Мы стояли рядом, вместе смотрели в окно, и я почувствовал какое-то духовное родство с ней. Мысли шевелились медленно, мозг отказывался переходить в рабочий режим.
— Если бы ты жил в Сохо или Камдене, — сказала она, — ты бы не чувствовал себя так, словно вокруг гудит вечеринка, а тебя на нее приглашают. Здесь сплошная зелень и тишина. Университетские преподаватели, прячущиеся от мира. Вот что я люблю, потому что тут я сама могу строить свою жизнь, получать от этого удовольствие.
— Ты имеешь в виду, что здесь не носятся со своими огромными портфелями всякие педики из газет и телевидения? По-моему, все это может достать кого угодно. Это как… — Я раскрыл окно, выпитое вино уже начинало казаться теплым и тошнотворным. — Господи, — сказал я, вдыхая запах сырой земли за пятном асфальтированной дороги. — Я еще никому этого не говорил, даже самому себе, я… ненавижу всякие там первые листочки на деревьях и тому подобное. Мне повеситься хочется или свернуться клубком, чтобы никого не видеть, вернуться обратно в зиму.
— Мне тоже, — взволнованно сказала она. — Точно как ты говоришь.

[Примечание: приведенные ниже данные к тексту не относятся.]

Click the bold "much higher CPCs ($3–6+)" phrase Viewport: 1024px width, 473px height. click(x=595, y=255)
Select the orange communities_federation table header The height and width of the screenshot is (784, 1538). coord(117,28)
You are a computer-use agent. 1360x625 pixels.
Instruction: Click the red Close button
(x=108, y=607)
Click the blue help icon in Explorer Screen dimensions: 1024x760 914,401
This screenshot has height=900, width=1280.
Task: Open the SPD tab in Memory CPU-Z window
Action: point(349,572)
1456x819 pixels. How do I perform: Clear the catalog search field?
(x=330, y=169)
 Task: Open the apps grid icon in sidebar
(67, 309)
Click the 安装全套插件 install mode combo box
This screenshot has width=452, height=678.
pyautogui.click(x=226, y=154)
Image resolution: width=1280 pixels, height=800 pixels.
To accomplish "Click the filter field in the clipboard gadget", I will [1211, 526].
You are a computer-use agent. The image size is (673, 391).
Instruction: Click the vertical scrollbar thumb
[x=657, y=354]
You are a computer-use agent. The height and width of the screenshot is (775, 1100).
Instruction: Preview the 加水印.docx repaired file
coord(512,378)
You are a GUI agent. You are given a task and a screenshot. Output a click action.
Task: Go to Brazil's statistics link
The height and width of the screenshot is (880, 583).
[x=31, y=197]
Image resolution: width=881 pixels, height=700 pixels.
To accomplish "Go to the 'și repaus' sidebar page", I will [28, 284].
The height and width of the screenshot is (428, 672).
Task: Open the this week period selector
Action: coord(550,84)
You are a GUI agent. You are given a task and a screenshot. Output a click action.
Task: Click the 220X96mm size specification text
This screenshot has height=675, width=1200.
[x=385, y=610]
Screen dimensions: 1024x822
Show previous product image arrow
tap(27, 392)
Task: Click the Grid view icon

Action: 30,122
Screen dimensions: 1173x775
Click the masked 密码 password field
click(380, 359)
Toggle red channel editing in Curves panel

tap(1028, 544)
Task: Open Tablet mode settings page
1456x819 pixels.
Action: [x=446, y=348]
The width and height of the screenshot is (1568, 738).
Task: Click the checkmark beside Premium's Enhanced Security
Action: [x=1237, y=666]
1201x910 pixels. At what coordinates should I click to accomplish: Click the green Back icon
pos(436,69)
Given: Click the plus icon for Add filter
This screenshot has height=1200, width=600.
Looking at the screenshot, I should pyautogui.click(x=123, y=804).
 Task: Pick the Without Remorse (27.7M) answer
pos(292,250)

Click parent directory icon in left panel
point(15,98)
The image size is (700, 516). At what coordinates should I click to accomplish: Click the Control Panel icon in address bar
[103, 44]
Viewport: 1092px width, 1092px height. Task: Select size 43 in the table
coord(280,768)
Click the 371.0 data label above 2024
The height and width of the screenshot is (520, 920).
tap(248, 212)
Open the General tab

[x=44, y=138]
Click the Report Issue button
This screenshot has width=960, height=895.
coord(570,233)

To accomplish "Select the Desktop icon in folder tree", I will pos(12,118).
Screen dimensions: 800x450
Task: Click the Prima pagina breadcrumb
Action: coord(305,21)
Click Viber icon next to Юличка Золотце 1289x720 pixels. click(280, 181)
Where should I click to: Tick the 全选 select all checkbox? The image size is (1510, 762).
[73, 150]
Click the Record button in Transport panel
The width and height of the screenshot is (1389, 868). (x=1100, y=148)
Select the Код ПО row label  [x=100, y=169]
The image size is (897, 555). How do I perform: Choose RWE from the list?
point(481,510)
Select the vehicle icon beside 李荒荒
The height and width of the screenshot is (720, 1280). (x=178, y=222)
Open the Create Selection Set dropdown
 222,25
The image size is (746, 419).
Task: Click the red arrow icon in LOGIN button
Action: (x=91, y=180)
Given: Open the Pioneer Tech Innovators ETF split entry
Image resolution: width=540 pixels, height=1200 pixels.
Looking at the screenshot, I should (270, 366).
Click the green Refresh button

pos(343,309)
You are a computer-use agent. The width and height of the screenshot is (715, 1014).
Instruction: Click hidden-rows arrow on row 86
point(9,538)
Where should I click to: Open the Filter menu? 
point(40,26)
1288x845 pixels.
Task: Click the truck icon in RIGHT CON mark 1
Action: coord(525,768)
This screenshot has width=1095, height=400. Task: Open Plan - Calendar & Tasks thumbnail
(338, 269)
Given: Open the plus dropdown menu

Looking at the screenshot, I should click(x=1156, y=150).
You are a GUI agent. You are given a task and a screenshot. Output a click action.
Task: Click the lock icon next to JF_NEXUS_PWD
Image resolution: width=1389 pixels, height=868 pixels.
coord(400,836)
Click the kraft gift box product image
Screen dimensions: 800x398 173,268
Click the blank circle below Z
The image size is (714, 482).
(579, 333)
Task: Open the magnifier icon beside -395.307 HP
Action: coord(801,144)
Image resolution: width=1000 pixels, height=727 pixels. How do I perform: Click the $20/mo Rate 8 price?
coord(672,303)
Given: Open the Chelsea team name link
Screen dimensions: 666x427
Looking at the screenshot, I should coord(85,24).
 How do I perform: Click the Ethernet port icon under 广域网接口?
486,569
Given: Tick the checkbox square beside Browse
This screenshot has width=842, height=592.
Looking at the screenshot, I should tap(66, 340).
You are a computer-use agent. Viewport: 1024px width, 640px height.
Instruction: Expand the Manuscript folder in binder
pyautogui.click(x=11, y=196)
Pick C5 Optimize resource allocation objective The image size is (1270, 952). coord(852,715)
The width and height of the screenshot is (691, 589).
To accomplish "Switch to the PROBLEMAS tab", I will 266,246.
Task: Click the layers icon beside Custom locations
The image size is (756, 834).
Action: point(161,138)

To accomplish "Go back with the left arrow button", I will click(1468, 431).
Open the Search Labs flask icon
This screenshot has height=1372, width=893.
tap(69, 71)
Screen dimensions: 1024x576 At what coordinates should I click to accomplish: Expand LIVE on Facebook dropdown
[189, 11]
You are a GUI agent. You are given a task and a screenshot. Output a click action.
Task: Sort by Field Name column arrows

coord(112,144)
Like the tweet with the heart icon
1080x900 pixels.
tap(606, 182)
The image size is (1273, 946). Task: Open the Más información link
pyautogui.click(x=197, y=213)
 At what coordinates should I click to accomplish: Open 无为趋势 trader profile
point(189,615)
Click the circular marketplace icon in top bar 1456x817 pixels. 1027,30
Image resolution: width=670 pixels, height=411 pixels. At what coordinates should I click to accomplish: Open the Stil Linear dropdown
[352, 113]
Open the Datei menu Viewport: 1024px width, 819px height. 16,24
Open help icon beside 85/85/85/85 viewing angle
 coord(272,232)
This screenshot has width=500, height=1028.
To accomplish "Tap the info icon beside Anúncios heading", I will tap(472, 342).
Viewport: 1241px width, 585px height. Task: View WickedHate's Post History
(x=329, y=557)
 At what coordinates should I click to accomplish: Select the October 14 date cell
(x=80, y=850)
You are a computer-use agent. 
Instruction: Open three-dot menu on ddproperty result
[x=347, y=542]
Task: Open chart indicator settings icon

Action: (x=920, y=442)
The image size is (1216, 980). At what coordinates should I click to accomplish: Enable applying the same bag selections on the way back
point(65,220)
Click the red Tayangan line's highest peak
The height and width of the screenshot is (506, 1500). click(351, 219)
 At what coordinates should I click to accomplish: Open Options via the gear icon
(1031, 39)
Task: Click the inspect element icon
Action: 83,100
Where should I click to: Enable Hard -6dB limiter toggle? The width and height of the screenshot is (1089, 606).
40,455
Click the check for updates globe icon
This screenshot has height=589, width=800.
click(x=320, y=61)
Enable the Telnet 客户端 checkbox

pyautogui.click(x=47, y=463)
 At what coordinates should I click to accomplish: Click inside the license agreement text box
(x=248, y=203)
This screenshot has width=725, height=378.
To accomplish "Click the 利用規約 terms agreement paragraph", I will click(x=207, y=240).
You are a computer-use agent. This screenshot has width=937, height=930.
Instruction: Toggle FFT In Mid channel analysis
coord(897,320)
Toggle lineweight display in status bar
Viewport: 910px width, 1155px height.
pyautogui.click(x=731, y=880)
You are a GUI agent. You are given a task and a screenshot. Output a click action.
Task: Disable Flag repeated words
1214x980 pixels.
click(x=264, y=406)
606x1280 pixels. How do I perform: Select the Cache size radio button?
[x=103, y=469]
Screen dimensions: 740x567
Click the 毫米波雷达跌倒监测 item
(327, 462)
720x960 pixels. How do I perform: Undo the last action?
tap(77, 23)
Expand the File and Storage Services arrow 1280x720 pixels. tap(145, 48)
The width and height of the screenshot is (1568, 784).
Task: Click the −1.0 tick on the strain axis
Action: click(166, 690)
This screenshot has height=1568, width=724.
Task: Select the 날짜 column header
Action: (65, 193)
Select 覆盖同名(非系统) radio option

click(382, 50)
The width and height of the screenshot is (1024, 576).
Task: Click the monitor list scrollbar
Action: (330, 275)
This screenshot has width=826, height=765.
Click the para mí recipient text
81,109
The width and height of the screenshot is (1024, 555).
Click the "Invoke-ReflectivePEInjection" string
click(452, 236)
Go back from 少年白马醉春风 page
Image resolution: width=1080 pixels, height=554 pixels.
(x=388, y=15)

Даже когда я вижу первые подснежники в конце января, мне хочется, чтобы время остановилось, чтобы не было слышно звуков лета, радио на улицах, детей на площадках. Но все, что я могу, — это сидеть дома, думать, читать книги. Сидеть у камина. Лежать в кроватях.
— В кроватях?
Она промолчала.
— Во множественном числе?
Я повернулся к ней. Мне было так свободно и легко, механизмы моего тела работали так плавно, я как будто мог сделать и сказать абсолютно все, чего бы мне ни хотелось.
Сильвия коротко усмехнулась, глядя в холодную ночь. Она стояла совсем рядом, легкий ветер из распахнутого окна играл ее кукольными волосами.
— Возможно, — сказала она наконец.
Ну конечно, подумал я. Она же женщина, не невинный ребенок. Вдруг я уловил, что ее внешняя сдержанность содержит в себе намек на сексуальность.
— У меня не всегда есть… своя, — сказала она.
— Своя? Своя что?
— Ну… я…
— Кровать. Свой дом, ты имеешь в виду?
— Да, точно.
— Пользуешься добротой незнакомцев? — сказал я.
Она улыбнулась, продолжая смотреть в окно, и глаза ее, скрытые тенью, оставались непроницаемыми.
— Ты был очень добр.
— Неужели?
— Да.
— Боюсь, что это не так.
— Ты пригласил меня сюда… дважды.
— Да. Извини. Мы ведь так ни разу как следует и не поговорили.
— Ты не обращал на меня внимания, потому что я показалась тебе неинтересной. И с чего бы мне быть интересной? Я же… Когда я с кем-нибудь встречаюсь первый раз, я закрываюсь в себе. А ты наоборот. Удивительно. Ты такой живой. Ты разговариваешь с людьми, шутишь, но это не обычная болтовня ни о чем. Когда ты разговариваешь со мной, мне кажется, что я тебя давно знаю.